The Wii game offers the same two-player mode as the original, plus a choice of a pointer control scheme which seems to be a little awkward compared to the standard NES controller style, though you can tweak the sensitivity which may well improve things. The only other change is the music, which builds as you complete more hexagons - that feature was there in the original, but the tunes are different, and build more impressively, with more depth to the tracks.

ROTOHEX definitely seems to feel more at home in its handheld form, and that, coupled with its lack of improvements, makes it the weakest Art Style title to date. It’s still worth a look for a mere 600 points - especially if you’ve had your fill of the other Art Style games - but if you own the GBA original, there’s absolutely no reason to get this.

Three stars

WiiWare Review: Art Style CUBELLO

On October 27th, 2008 by Chris Schilling

Art Style CUBELLO

It’s taken a while for me to get round to playing this for a long enough time to give it a fair review, mainly because we’re right smack bang in the midst of silly season and I’ve had umpteen other games to try and get through. It’s telling that CUBELLO has managed to squeeze out the likes of Fallout 3 and Tomb Raider Underworld for a couple of hour-long sessions in the past few days. Yep, it’s really good.

The idea is pretty simple - there’s a rotating 3D shape made up of several small cubes, at the centre of which is the Cubello. The idea is to eliminate all the surrounding cubes, leaving just the Cubello on its own, spinning away in a void of white (well, greyish-white, really). This is done by creating a block of four connecting cubes - they can be linked in any way, not just two-by-two or one-by-four - and is executed by aiming your remote cursor and pressing B or A - a display shows you which colour is in your cube gun’s chamber, while a underneath shows which colours are to follow in the ammo magazine.

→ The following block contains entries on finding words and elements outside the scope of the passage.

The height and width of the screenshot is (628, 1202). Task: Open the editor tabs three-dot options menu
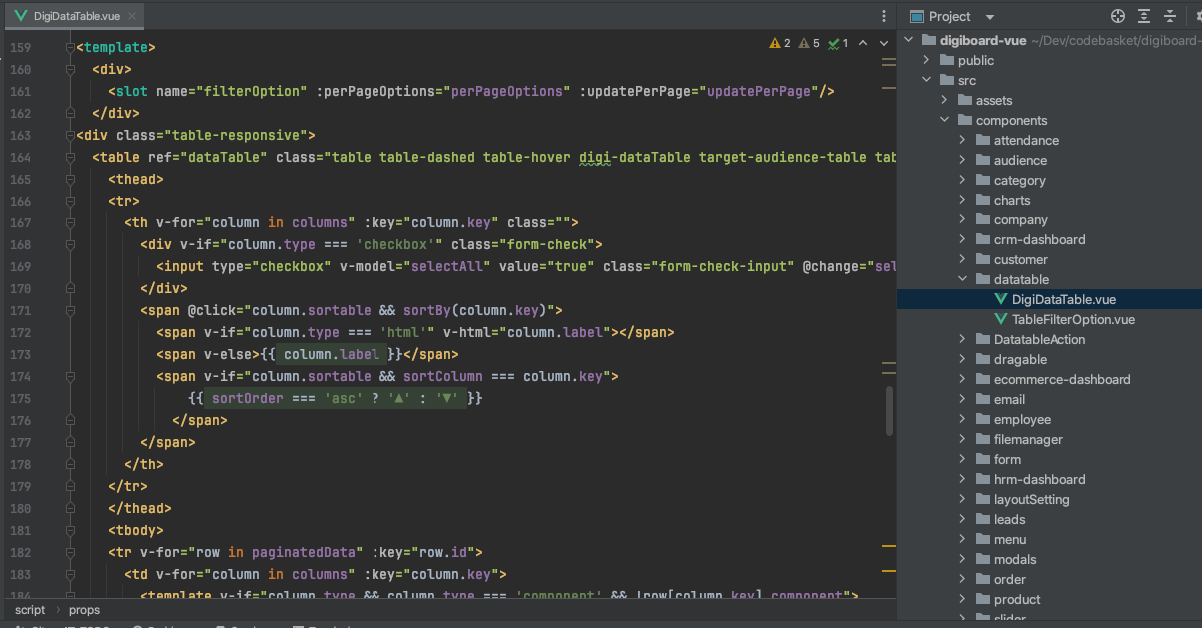click(x=883, y=17)
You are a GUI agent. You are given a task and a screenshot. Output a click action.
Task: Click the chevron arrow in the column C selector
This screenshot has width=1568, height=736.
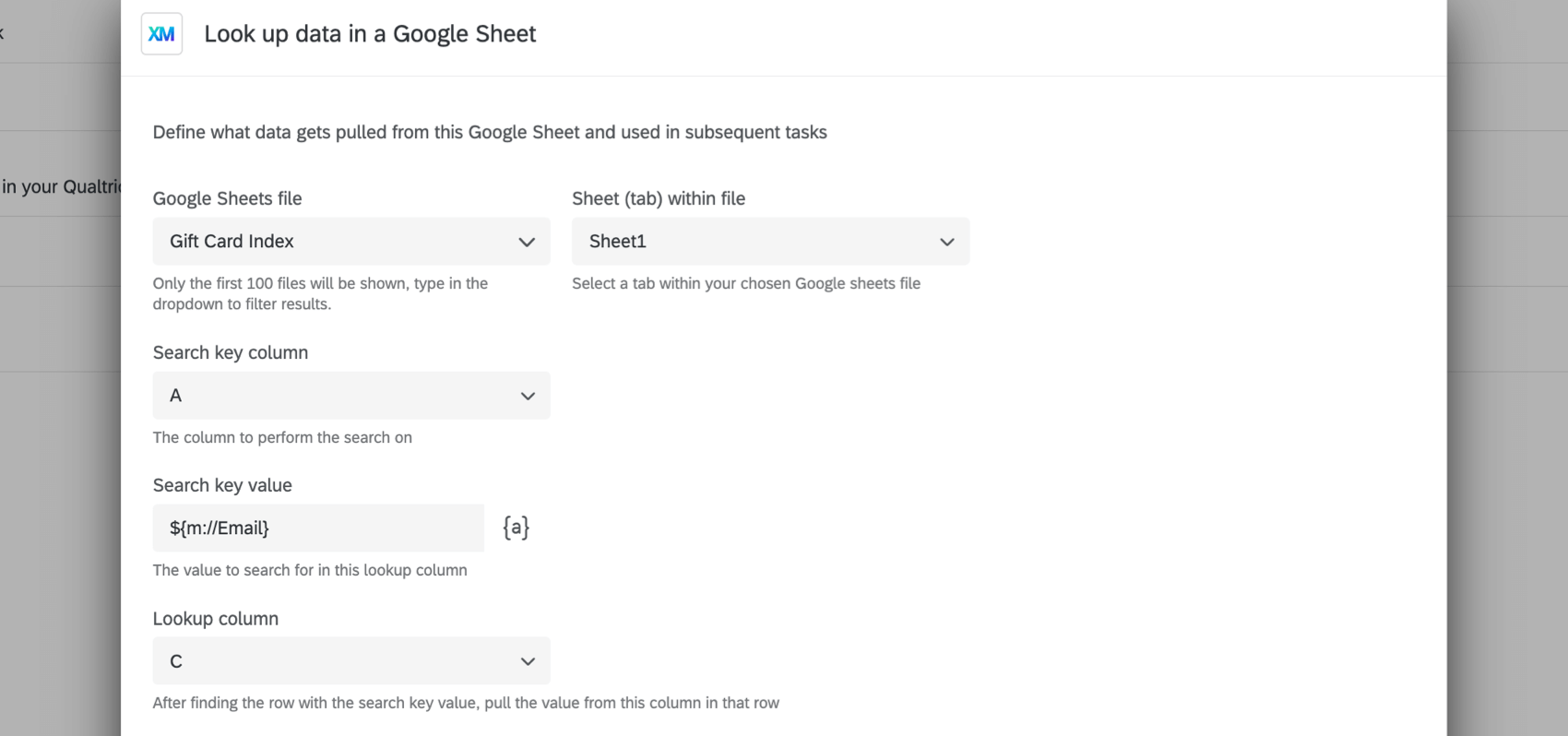tap(527, 661)
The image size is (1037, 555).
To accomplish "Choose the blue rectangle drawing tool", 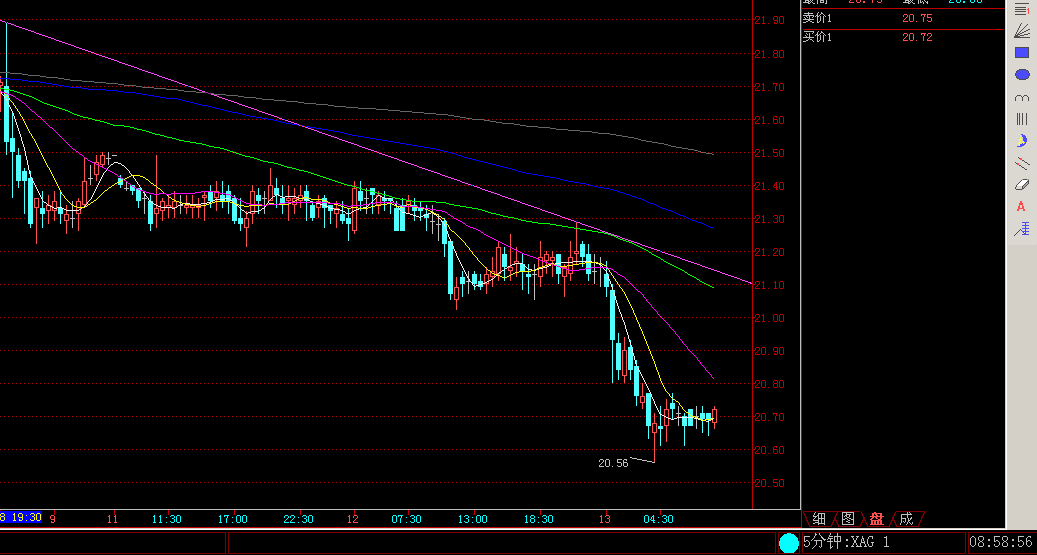I will [x=1021, y=53].
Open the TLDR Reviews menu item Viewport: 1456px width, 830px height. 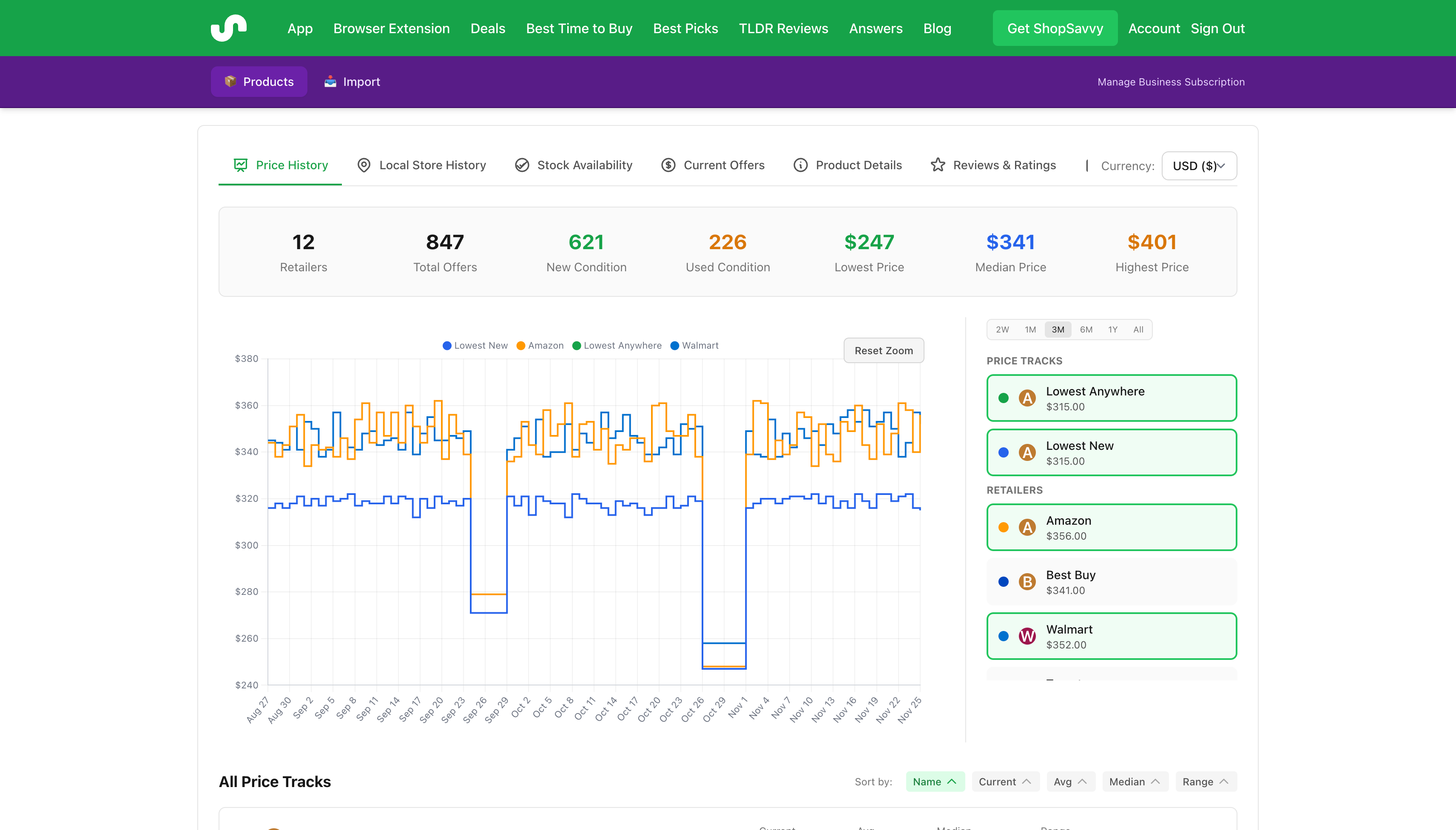click(x=783, y=28)
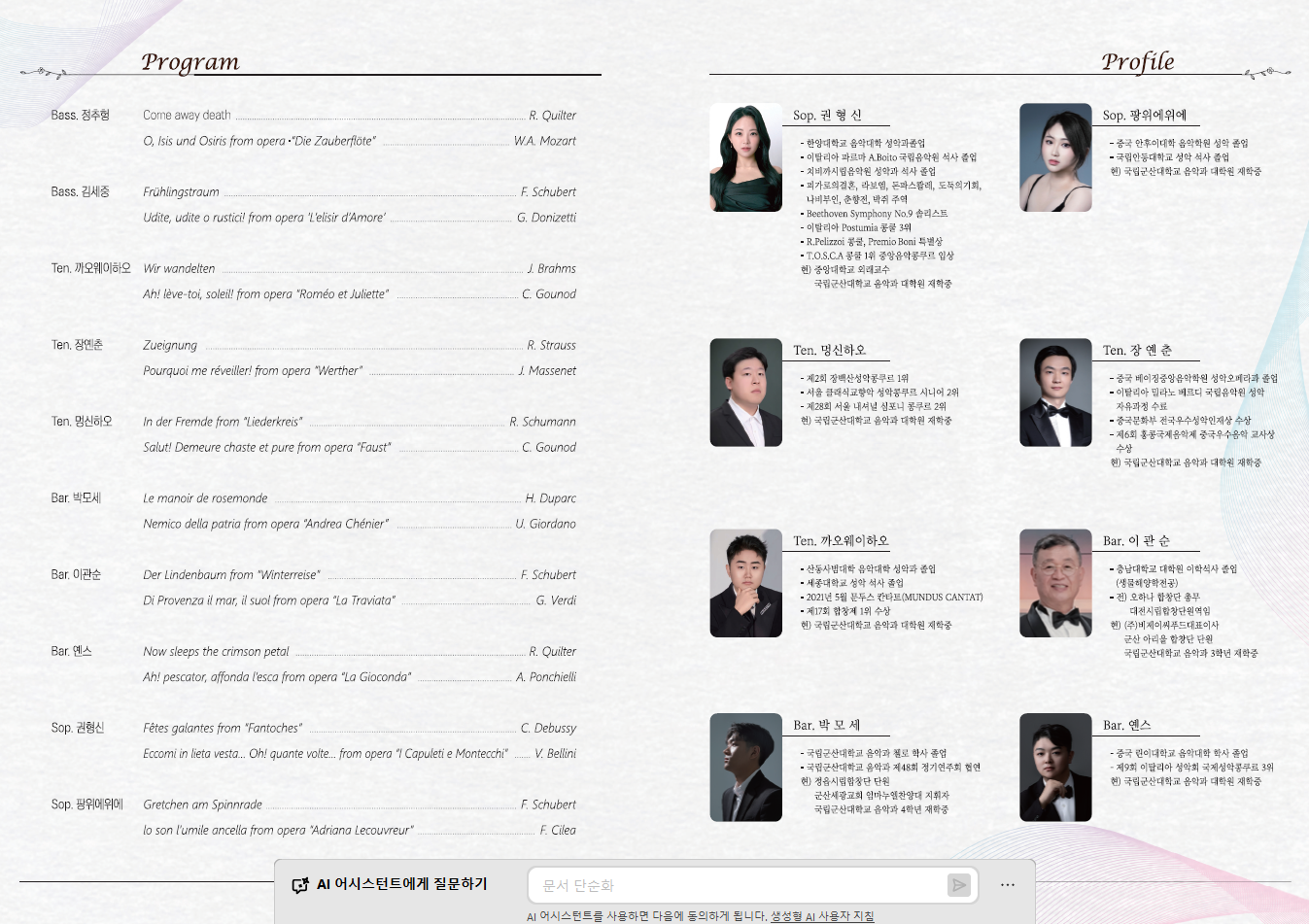
Task: Click the AI assistant ask question label
Action: (402, 884)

Initially you’ll start with just a few ‘bullets’, and you have to build up your ammo level by knocking out cubes, and - where possible - chaining combos for more ammo and to attempt to complete the puzzle in fewer moves. That’s generally going to be the last thing on your mind, though - CUBELLO’s levels are tough enough to finish, never mind solve in the lowest number of moves. It’s a tricky proposition because not only do you have to engage the puzzle-solving side of your brain, but success depends on your accuracy under pressure. Sometimes the shapes rotate really fast, giving you a small window of opportunity. Others are really slow, but you’ll only really have one shot at getting it right.

It’s an addictive little bugger of a game, and its art style (you says the title, you wins the prize) is oddly charming in a colourful if slightly sterile way. The robotic voice commentary is amusing - “launch orange, eliminated” - particularly when it says “great” and “awesome” when you chain successful hits. Be warned, however, that it constantly accompanies your every move, so anyone in the same room may find it irritating - you’ll likely find it provides useful feedback and so won’t be quite so annoyed by it. The music’s great, too.

With a host of stages (each one is broken into three levels) and a where-did-the-time-go Endless mode, there’s plenty to keep you occupied - and it’s one of those great games where you just seem to do that bit better each time, which is hugely satisfying. At 600 points, you’re getting a bit of a bargain, and this for me is just about the pick of the Art Style bunch so far.